# Snow boots?



## DTS (Oct 19, 2010)

I am going on my honeymoon to North Carolina for a week in January. And what's a honeymoon without bringing the pups? :wub:
We are from Florida and neither dogs have ever been in or seen snow. 
The cabin we rented is on 10 acres so we plan on doing some outside activities with the dogs. 
I was considering getting them boots because their feet aren't accustomed to the weather and Titan has recently tore his pads, so we are in the process of healing them and getting them stronger. 
Are the boots a good idea? I read it helps with the salt on the roads. I'm not sure what the conditions are going to be, but I wanted to be safer than sorry. 

Any good brands?


----------



## Debanneball (Aug 28, 2014)

Congratulations and have a Happy Honeymoon! I don't know what the weather is like down there, but have a great time hiking, 'mooning, and be safe!


----------



## Steve Strom (Oct 26, 2013)

We've had our California dogs in the snow without boots with no problems. I imagine there's a point where it may be too much, but you may spend all your time trying to get them to wear boots:

https://www.youtube.com/watch?v=3tH785TVOjI


----------



## DTS (Oct 19, 2010)

Yeah I'm worried about them wearing the boots. Titan has been wearing my socks over his back feet while they are wrapped. He doesn't bother them but does walk funny for a bit. They do well with other things I have put on them before, but nothing on their feet besides wraps. 
I saw a few pairs for $40 that looked decent. I might just buy 2 pairs that aren't too expensive, just in case they won't wear them, I won't be out too much $$


----------



## mspiker03 (Dec 7, 2006)

I used to take my dogs from San Diego to the snow and they had no problems without boots. In fact, they loved it so much that we occasionally caught them "having to go potty" at 2am so they could play in it!


----------



## Io2014 (Nov 24, 2014)

Congrats--what a fun destination!

Depending on how much Titan's pads have healed, musher's wax might be a good option (you can buy it or make your own if you're feeling creative--seach for recipes online). It helps reduce the snowballs that can get packed uncomfortably between their toes. If you go for boots, I like the inexpensive Paw-tectors sold at Petco and online. They aren't too heavily insulated, but are water-proof, great if the now isn't too deep. Also, I have used them for traction and medical boots in non-snowy conditions. 

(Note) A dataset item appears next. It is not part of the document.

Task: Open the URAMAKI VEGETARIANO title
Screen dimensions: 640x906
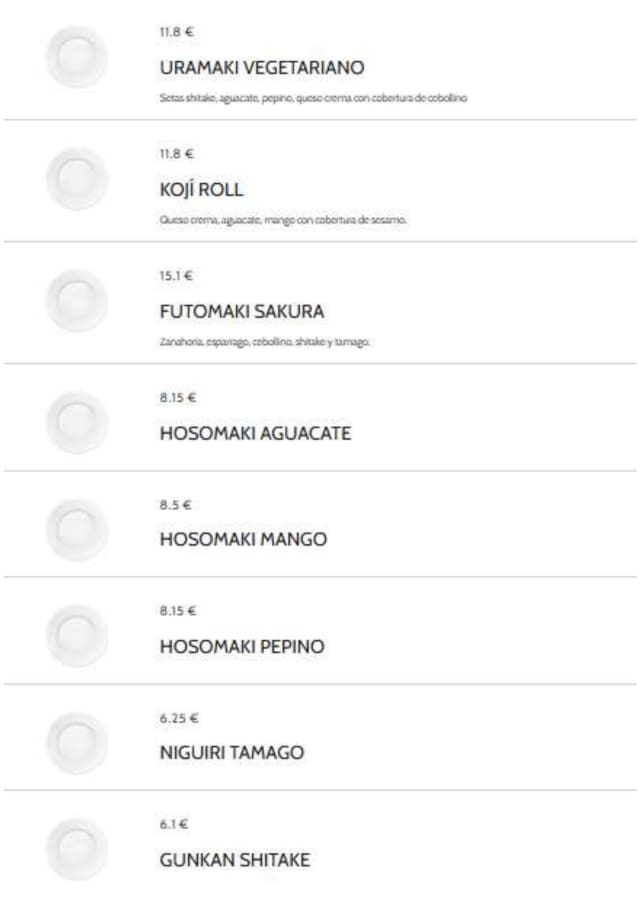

I also like the really pricey RuffWear boots (they stay on and hold up way better than anything I've tied), but I think the Paw-tectors may suit your needs better.


----------



## Elsieb (Apr 9, 2014)

We tried a few with our last boy because not only did the salted roads burn his feet but he would get packed snow between his toes and stop to have them cleaned out. The easiest and least expensive were the pawz - similar to a heavy duty balloon. They did stay on remarkably well, even walking in deep drifts and he tolerated them not really knowing how silly a big GSD with purple booties on looked waling down the road


----------



## scarfish (Apr 9, 2013)

it rarely snows in NC. my parents moved there 7 years ago and they saw snow maybe 3 times and it melted within hours. nobody carries rock salt there not even the municipalities. no salt trucks. i guess being from florida NC seems far north but you don't have to worry about snow boots.


----------